Content starts

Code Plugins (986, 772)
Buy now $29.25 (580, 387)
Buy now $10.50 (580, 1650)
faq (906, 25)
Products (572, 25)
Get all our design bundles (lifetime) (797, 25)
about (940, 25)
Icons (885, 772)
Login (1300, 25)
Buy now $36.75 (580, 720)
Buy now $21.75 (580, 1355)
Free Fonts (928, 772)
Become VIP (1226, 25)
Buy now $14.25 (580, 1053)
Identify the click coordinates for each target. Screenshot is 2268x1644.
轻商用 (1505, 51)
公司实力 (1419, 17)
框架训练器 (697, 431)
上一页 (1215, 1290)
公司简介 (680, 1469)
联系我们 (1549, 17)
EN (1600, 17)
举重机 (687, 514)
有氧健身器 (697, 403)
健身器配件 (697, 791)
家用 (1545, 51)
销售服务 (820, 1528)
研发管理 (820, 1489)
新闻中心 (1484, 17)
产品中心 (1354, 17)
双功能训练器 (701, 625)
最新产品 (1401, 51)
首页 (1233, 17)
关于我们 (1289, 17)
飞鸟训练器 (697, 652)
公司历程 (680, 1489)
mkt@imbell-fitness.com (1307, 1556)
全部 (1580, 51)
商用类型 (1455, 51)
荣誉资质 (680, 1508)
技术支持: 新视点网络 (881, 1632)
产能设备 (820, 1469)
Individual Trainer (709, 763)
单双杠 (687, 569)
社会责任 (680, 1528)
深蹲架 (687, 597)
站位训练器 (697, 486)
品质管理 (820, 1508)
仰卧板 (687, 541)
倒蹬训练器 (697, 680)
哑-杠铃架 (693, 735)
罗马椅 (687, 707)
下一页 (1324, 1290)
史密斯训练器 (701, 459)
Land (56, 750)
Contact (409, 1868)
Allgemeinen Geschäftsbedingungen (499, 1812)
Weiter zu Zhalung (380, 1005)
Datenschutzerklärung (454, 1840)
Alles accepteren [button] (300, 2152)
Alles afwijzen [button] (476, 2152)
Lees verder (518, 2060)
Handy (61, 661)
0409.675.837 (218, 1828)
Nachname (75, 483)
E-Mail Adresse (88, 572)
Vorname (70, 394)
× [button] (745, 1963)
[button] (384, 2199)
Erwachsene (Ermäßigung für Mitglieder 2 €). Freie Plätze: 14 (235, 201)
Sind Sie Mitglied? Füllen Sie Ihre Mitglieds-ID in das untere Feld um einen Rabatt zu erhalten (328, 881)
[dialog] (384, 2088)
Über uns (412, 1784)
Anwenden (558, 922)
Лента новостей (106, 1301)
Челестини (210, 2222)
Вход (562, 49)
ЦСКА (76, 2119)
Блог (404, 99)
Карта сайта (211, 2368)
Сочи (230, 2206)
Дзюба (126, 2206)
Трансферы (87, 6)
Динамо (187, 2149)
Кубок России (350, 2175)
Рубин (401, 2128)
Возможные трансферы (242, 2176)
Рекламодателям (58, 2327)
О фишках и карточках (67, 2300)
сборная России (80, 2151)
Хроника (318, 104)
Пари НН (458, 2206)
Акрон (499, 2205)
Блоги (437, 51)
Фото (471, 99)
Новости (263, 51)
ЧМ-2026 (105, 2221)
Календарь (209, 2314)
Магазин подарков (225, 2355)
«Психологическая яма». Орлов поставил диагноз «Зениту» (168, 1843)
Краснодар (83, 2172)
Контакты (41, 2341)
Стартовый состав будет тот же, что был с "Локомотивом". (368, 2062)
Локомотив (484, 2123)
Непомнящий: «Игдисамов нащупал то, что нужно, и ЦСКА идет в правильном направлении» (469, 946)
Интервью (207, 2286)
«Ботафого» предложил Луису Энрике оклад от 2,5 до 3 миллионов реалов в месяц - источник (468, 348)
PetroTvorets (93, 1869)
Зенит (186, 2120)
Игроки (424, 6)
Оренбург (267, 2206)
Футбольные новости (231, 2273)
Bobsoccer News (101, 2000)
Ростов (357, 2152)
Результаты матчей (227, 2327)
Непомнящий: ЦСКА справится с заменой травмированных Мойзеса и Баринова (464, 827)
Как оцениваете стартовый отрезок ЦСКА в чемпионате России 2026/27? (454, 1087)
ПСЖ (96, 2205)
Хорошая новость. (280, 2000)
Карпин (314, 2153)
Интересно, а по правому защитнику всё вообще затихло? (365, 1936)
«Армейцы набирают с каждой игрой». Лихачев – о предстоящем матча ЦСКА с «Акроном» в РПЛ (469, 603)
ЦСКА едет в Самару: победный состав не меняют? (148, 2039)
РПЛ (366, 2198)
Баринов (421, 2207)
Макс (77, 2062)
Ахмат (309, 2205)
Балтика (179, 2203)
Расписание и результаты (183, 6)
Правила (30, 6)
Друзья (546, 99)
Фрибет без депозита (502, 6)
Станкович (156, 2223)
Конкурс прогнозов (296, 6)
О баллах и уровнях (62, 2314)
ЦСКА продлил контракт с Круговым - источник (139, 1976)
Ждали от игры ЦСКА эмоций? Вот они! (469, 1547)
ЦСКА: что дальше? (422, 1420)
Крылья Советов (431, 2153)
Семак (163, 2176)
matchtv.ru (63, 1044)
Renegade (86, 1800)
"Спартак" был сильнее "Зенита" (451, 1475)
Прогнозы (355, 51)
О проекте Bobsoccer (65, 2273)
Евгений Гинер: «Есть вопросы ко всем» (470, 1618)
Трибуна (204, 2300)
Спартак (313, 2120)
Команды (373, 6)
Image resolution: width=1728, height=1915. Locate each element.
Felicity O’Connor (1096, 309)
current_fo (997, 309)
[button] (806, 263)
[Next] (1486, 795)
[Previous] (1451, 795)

Content ends

> _PROBLEM_
The lines of the data, from the first through the one containing "公司实力 (1419, 17)", are to be transcribed exactly.

> _SOLVED EXERCISE_
Code Plugins (986, 772)
Buy now $29.25 (580, 387)
Buy now $10.50 (580, 1650)
faq (906, 25)
Products (572, 25)
Get all our design bundles (lifetime) (797, 25)
about (940, 25)
Icons (885, 772)
Login (1300, 25)
Buy now $36.75 (580, 720)
Buy now $21.75 (580, 1355)
Free Fonts (928, 772)
Become VIP (1226, 25)
Buy now $14.25 (580, 1053)
Identify the click coordinates for each target. Screenshot is 2268x1644.
轻商用 (1505, 51)
公司实力 (1419, 17)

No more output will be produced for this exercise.